[Opening Given information section]

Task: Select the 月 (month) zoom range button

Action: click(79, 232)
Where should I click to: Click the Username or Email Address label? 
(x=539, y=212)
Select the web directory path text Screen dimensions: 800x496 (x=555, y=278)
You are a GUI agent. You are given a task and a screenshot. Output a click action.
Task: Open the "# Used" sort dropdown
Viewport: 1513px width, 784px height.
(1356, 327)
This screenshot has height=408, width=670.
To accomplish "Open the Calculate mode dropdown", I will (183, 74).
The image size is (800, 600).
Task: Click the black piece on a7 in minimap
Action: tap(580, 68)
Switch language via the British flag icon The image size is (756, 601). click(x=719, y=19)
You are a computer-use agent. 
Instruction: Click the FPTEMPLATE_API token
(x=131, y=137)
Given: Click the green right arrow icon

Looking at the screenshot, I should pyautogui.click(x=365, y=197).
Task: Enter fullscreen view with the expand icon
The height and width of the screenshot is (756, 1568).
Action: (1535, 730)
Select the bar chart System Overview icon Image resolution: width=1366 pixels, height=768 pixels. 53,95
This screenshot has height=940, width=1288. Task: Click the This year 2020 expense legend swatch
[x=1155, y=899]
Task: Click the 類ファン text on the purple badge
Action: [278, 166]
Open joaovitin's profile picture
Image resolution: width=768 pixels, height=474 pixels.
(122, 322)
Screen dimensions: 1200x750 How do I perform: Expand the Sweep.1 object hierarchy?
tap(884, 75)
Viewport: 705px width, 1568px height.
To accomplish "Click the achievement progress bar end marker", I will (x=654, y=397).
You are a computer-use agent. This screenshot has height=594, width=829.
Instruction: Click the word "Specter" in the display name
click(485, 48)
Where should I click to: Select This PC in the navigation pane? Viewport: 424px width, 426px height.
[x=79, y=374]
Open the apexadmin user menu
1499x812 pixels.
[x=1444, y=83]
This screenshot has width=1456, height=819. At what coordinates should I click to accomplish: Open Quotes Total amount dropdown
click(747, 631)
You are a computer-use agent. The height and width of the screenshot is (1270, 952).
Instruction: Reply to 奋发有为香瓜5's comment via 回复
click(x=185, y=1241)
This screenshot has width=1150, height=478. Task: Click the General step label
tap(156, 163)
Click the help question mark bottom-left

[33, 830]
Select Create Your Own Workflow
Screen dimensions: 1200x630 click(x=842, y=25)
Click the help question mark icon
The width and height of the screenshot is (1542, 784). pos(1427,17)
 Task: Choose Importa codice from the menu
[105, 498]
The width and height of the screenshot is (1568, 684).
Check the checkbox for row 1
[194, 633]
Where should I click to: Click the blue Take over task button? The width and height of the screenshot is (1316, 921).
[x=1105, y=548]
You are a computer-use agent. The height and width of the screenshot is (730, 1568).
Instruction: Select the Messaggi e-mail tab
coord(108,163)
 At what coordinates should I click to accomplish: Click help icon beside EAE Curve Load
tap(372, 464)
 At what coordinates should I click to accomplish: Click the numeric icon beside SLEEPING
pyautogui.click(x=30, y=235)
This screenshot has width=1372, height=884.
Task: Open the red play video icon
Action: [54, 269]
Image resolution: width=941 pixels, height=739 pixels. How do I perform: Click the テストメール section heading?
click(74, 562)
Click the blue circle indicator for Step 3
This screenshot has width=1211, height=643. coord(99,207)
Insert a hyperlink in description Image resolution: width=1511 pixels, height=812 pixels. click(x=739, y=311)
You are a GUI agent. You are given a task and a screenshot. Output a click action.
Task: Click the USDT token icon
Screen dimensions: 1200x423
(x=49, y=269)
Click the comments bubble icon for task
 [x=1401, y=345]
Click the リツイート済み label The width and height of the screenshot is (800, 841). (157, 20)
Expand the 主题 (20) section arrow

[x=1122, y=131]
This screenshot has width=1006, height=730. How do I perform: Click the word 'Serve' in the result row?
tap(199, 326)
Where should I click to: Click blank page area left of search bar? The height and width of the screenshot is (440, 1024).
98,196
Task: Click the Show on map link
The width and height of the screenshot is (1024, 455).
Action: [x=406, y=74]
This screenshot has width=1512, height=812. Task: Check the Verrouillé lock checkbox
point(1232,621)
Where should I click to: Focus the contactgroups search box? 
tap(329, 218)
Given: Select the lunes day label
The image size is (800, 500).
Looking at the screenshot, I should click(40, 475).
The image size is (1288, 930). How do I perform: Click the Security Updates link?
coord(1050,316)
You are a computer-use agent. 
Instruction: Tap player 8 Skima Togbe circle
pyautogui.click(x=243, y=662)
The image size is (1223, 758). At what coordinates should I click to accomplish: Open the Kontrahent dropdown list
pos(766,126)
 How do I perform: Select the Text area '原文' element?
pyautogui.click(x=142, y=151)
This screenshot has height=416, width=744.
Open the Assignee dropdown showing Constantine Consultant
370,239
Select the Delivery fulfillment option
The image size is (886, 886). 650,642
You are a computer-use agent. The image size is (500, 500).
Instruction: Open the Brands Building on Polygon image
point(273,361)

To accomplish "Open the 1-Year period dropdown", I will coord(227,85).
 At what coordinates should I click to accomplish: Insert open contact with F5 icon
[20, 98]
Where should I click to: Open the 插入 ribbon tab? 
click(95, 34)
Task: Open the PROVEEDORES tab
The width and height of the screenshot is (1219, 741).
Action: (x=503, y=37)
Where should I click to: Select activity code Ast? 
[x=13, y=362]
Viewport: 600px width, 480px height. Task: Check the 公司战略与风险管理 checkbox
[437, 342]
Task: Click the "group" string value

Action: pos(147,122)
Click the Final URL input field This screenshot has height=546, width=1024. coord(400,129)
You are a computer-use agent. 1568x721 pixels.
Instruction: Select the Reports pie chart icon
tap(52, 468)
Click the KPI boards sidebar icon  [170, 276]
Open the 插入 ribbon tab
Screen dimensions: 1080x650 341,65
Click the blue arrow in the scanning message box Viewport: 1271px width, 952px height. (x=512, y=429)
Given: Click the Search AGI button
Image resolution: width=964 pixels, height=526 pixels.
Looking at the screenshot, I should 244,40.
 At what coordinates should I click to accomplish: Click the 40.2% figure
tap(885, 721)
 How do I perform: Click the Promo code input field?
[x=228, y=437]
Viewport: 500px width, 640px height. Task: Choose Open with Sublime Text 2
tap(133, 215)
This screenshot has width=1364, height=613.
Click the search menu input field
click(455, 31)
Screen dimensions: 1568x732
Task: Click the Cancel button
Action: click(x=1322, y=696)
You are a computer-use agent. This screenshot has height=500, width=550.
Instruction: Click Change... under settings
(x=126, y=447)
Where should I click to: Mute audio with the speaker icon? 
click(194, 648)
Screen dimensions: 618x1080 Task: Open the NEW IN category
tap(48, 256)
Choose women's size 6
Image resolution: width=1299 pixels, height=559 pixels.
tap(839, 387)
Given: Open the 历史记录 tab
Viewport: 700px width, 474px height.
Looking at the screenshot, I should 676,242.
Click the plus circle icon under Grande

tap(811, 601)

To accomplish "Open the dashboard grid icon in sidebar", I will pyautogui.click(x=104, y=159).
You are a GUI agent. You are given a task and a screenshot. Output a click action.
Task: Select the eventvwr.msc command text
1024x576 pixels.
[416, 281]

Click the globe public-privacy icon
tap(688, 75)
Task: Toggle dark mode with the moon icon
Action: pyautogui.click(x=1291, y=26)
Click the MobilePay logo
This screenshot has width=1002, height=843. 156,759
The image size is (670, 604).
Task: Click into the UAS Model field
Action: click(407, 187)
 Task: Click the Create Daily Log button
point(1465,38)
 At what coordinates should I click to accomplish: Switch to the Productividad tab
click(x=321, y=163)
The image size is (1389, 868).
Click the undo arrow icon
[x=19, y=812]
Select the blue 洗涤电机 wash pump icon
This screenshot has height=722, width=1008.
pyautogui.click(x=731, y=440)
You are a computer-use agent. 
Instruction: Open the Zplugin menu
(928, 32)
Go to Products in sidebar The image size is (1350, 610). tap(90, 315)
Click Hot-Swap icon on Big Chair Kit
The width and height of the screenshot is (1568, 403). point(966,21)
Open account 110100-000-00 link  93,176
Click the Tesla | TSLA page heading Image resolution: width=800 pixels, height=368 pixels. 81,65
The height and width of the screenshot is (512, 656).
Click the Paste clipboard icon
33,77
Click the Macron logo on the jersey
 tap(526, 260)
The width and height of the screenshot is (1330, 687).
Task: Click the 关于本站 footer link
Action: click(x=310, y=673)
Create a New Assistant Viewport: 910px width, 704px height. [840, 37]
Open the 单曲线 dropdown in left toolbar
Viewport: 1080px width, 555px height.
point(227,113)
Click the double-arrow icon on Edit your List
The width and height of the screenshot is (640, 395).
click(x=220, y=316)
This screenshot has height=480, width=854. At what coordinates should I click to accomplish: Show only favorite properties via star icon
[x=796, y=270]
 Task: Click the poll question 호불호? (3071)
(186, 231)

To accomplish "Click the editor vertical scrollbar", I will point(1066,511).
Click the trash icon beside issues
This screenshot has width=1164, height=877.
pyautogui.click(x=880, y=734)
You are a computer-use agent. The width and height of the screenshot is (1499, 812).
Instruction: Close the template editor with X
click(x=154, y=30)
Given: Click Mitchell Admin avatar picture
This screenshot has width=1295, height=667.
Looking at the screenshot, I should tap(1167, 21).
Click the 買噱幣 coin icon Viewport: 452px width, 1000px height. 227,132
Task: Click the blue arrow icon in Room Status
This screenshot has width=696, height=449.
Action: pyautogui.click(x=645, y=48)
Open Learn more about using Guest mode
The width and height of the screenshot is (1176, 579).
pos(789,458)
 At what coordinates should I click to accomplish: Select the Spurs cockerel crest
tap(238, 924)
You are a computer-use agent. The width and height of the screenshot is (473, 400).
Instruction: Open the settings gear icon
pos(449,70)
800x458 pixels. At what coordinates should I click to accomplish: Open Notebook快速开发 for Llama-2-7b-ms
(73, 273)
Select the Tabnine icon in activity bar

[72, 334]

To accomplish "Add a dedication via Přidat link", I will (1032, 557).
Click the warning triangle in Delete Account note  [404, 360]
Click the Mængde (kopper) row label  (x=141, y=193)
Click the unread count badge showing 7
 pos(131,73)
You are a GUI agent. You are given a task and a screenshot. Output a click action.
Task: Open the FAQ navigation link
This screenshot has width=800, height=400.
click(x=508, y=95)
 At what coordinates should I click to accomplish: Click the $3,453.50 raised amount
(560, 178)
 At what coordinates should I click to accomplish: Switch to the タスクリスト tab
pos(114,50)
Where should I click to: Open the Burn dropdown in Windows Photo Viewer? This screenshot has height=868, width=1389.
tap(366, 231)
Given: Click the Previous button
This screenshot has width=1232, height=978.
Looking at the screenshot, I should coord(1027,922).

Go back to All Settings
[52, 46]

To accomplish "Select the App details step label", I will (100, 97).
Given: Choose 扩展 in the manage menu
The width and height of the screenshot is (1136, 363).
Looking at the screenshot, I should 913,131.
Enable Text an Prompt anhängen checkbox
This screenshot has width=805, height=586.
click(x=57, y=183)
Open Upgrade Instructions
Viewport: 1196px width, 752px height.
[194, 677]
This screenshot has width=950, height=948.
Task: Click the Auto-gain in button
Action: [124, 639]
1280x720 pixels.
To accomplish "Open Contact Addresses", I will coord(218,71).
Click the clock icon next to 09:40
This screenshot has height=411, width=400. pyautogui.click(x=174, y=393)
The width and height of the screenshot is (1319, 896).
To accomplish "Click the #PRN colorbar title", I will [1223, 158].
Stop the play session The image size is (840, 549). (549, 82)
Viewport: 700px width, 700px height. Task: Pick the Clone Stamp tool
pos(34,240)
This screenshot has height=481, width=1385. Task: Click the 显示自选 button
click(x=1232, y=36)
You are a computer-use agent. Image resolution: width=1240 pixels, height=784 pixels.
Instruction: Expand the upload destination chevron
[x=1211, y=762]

[Closing Given information section]

Task brief — Take the line holding "Viewport: 700px width, 700px" and the lines after it through the end of the entries. Retype them exactly and add nothing.

Completed task —
Viewport: 700px width, 700px height. Task: Pick the Clone Stamp tool
pos(34,240)
This screenshot has height=481, width=1385. Task: Click the 显示自选 button
click(x=1232, y=36)
You are a computer-use agent. Image resolution: width=1240 pixels, height=784 pixels.
Instruction: Expand the upload destination chevron
[x=1211, y=762]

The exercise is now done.